** begin INPUT RECORDS **

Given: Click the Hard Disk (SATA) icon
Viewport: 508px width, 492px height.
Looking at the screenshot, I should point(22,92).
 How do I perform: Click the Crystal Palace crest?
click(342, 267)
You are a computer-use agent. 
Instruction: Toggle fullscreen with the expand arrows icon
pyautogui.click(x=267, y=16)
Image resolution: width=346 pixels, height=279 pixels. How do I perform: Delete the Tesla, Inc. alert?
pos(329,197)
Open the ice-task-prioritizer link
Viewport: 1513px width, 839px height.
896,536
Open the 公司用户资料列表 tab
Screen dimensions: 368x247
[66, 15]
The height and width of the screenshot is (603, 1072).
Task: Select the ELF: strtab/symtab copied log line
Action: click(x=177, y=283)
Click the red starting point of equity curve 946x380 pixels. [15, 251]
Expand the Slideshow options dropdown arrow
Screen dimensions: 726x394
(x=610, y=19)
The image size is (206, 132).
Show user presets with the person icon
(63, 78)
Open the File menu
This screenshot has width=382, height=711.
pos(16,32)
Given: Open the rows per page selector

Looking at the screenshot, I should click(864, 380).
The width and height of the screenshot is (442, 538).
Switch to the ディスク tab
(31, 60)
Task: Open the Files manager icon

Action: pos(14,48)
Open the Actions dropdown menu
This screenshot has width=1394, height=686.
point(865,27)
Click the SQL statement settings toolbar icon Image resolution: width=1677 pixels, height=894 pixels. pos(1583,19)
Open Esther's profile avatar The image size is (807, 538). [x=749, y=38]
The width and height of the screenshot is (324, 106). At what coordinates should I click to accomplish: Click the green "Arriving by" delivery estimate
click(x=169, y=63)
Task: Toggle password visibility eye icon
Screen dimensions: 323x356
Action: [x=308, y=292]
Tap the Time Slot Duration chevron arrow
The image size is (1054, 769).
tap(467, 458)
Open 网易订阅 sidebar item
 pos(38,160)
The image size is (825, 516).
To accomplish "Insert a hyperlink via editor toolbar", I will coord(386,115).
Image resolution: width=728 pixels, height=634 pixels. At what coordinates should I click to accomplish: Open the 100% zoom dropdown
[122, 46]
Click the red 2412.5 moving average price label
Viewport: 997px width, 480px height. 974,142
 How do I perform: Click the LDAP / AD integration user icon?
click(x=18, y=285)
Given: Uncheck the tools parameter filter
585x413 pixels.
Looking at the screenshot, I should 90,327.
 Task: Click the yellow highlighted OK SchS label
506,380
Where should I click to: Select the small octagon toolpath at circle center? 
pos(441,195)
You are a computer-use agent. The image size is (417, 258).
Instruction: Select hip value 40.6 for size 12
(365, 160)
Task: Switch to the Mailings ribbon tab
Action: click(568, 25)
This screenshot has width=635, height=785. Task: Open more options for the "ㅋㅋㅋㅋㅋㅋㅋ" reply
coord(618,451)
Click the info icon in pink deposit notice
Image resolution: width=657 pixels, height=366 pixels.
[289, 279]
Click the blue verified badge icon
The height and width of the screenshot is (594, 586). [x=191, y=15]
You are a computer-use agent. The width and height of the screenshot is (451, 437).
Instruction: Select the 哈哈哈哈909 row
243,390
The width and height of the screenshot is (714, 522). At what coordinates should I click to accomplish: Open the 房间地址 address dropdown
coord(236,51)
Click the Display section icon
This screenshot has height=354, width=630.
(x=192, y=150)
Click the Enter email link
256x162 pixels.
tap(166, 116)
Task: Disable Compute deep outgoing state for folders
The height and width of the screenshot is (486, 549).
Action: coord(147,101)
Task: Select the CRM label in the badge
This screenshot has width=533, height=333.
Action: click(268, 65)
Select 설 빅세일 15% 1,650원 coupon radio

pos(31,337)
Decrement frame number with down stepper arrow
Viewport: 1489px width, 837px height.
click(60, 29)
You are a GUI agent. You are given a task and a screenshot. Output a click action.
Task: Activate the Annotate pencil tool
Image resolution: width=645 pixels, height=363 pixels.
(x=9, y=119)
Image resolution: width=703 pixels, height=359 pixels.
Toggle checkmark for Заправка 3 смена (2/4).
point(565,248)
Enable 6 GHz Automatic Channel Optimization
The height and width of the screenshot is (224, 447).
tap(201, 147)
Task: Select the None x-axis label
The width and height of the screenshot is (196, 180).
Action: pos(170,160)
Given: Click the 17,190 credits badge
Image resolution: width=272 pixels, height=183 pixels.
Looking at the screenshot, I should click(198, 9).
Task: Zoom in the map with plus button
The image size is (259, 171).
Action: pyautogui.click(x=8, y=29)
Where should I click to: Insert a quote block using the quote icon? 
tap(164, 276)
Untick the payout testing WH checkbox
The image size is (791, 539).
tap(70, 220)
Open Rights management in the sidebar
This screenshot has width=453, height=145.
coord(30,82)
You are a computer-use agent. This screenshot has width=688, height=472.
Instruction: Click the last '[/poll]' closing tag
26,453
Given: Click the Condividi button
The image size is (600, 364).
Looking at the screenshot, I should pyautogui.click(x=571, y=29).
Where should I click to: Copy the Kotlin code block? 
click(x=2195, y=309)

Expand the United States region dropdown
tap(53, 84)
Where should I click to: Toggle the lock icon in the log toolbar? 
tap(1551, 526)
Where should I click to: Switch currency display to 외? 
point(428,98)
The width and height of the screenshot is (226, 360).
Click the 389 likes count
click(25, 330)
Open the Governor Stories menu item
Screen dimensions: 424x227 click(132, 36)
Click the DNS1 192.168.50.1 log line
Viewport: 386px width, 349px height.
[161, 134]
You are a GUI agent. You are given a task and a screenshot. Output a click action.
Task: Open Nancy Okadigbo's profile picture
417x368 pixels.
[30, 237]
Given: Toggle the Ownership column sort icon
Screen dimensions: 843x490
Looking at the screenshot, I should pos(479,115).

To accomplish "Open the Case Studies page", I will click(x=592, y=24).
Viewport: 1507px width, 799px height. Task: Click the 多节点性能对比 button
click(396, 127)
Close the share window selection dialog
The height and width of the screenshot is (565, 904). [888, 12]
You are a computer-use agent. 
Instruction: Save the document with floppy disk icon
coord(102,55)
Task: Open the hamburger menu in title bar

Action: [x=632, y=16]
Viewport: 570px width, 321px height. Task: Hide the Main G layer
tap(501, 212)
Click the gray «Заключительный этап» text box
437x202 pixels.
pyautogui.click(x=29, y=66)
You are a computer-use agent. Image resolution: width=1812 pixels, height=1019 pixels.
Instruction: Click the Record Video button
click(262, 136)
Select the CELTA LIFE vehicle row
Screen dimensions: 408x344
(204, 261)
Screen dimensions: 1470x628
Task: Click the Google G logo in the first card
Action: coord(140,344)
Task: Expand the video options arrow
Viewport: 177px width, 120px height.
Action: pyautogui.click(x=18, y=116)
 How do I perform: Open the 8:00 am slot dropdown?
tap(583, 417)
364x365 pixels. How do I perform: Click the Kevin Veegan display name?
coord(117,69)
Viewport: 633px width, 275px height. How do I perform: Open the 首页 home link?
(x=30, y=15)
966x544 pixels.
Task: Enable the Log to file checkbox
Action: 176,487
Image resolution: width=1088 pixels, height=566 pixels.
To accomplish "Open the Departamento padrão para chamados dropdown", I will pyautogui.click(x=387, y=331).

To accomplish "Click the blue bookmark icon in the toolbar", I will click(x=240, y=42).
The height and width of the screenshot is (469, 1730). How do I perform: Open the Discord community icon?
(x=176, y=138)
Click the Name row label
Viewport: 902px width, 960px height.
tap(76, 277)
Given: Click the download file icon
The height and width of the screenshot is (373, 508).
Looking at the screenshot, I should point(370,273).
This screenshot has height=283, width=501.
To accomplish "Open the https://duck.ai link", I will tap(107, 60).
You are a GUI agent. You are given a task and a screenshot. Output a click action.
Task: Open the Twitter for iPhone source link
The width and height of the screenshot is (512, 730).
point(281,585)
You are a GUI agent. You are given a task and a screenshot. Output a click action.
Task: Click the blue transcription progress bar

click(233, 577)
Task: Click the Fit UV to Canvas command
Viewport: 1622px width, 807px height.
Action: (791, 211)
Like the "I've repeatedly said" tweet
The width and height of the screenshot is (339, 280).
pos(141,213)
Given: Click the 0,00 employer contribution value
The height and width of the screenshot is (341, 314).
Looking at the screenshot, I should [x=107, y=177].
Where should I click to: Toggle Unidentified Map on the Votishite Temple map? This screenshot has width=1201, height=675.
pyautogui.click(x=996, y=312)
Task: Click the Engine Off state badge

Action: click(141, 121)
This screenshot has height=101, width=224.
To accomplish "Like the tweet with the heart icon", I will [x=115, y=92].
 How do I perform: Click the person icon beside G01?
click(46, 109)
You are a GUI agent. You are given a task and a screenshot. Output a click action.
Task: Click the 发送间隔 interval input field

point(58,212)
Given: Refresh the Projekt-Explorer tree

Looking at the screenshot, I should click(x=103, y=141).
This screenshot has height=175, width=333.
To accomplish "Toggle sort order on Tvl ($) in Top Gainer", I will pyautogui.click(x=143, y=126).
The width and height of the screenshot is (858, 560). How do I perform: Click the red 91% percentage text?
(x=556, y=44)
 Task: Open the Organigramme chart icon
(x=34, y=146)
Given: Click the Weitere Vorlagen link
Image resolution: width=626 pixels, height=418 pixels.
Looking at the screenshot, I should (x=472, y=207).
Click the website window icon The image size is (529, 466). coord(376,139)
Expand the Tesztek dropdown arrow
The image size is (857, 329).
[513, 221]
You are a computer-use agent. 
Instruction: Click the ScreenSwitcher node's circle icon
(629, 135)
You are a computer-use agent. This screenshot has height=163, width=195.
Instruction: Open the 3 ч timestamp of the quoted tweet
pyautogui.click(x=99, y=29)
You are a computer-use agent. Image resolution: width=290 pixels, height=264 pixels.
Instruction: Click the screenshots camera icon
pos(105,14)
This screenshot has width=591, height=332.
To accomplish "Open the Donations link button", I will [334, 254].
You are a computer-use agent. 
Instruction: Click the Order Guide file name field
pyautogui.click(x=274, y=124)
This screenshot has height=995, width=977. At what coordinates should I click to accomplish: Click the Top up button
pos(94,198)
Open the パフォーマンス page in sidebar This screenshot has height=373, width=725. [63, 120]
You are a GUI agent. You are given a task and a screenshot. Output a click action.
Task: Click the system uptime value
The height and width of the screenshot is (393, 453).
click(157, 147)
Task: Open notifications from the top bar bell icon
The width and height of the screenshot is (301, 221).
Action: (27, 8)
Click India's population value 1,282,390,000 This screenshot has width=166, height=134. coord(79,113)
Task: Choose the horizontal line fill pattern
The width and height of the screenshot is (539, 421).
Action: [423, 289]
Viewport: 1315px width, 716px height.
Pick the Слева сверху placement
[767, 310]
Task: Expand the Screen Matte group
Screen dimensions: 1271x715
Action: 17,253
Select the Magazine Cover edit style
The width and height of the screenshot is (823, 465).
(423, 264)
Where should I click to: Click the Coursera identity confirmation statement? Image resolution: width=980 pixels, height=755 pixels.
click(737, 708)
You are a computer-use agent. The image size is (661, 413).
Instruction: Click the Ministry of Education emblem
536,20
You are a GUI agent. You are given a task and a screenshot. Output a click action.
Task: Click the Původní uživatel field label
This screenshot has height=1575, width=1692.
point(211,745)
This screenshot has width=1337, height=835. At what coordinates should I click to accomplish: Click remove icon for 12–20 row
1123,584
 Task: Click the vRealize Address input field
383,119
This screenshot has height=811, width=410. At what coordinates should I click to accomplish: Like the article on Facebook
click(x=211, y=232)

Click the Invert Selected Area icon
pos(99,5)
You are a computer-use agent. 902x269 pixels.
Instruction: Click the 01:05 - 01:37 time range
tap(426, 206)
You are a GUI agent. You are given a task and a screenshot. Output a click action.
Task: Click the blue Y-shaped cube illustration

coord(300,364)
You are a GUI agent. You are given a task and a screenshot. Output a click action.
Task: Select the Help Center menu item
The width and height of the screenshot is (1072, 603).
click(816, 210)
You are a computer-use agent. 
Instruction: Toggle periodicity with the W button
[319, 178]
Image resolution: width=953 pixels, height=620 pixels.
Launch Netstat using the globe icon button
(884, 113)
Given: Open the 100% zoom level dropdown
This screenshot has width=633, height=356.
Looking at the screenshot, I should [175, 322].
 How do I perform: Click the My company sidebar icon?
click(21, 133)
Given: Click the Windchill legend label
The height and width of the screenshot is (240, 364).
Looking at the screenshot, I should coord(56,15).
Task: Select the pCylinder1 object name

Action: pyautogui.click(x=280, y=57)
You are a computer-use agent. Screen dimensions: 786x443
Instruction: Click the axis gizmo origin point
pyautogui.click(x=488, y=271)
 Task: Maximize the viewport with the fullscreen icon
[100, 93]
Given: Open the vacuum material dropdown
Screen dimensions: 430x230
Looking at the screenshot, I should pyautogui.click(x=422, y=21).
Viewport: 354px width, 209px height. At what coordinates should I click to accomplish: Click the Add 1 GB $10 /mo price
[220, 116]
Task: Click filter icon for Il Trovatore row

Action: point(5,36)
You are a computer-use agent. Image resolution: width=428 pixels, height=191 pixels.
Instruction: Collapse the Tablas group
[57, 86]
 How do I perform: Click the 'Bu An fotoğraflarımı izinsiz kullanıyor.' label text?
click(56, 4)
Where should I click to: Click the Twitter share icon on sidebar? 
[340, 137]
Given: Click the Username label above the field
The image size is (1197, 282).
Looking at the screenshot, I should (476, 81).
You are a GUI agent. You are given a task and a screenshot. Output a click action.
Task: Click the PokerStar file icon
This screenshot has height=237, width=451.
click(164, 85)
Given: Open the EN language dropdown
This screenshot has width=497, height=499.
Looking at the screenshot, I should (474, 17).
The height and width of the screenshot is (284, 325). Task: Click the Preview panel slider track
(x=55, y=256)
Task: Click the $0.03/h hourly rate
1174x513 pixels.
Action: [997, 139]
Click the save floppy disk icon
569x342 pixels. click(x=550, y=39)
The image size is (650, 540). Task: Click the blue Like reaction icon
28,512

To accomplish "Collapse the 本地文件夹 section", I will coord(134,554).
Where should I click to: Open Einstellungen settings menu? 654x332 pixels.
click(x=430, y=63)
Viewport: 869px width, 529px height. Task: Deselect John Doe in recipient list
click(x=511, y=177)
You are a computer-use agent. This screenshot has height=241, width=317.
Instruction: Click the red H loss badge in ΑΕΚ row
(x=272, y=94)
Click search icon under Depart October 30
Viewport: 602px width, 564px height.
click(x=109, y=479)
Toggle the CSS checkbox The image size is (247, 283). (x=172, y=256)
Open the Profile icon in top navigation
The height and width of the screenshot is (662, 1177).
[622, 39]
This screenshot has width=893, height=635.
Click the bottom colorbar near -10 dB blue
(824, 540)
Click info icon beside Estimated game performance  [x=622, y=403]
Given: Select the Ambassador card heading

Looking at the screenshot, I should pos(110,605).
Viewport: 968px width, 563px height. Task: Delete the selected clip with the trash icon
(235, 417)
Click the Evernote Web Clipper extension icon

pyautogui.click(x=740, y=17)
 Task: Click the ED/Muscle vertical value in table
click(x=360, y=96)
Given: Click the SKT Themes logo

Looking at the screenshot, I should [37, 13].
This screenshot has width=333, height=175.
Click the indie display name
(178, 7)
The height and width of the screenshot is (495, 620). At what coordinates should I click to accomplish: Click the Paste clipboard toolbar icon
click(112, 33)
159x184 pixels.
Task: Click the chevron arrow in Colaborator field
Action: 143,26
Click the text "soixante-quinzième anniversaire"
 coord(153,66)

** end INPUT RECORDS **

### DIRECTIONS FOR THIS TASK
Reproduce the data again without any changes, covering everything from the line that contains "The image size is (206, 132)." down to the line that contains "I will coord(386,115).", with both of those lines included.

### RESULT OF THIS TASK
The image size is (206, 132).
Show user presets with the person icon
(63, 78)
Open the File menu
This screenshot has width=382, height=711.
pos(16,32)
Given: Open the rows per page selector

Looking at the screenshot, I should click(864, 380).
The width and height of the screenshot is (442, 538).
Switch to the ディスク tab
(31, 60)
Task: Open the Files manager icon

Action: pos(14,48)
Open the Actions dropdown menu
This screenshot has width=1394, height=686.
point(865,27)
Click the SQL statement settings toolbar icon Image resolution: width=1677 pixels, height=894 pixels. pos(1583,19)
Open Esther's profile avatar The image size is (807, 538). [x=749, y=38]
The width and height of the screenshot is (324, 106). At what coordinates should I click to accomplish: Click the green "Arriving by" delivery estimate
click(x=169, y=63)
Task: Toggle password visibility eye icon
Screen dimensions: 323x356
Action: [x=308, y=292]
Tap the Time Slot Duration chevron arrow
The image size is (1054, 769).
tap(467, 458)
Open 网易订阅 sidebar item
 pos(38,160)
The image size is (825, 516).
To accomplish "Insert a hyperlink via editor toolbar", I will coord(386,115).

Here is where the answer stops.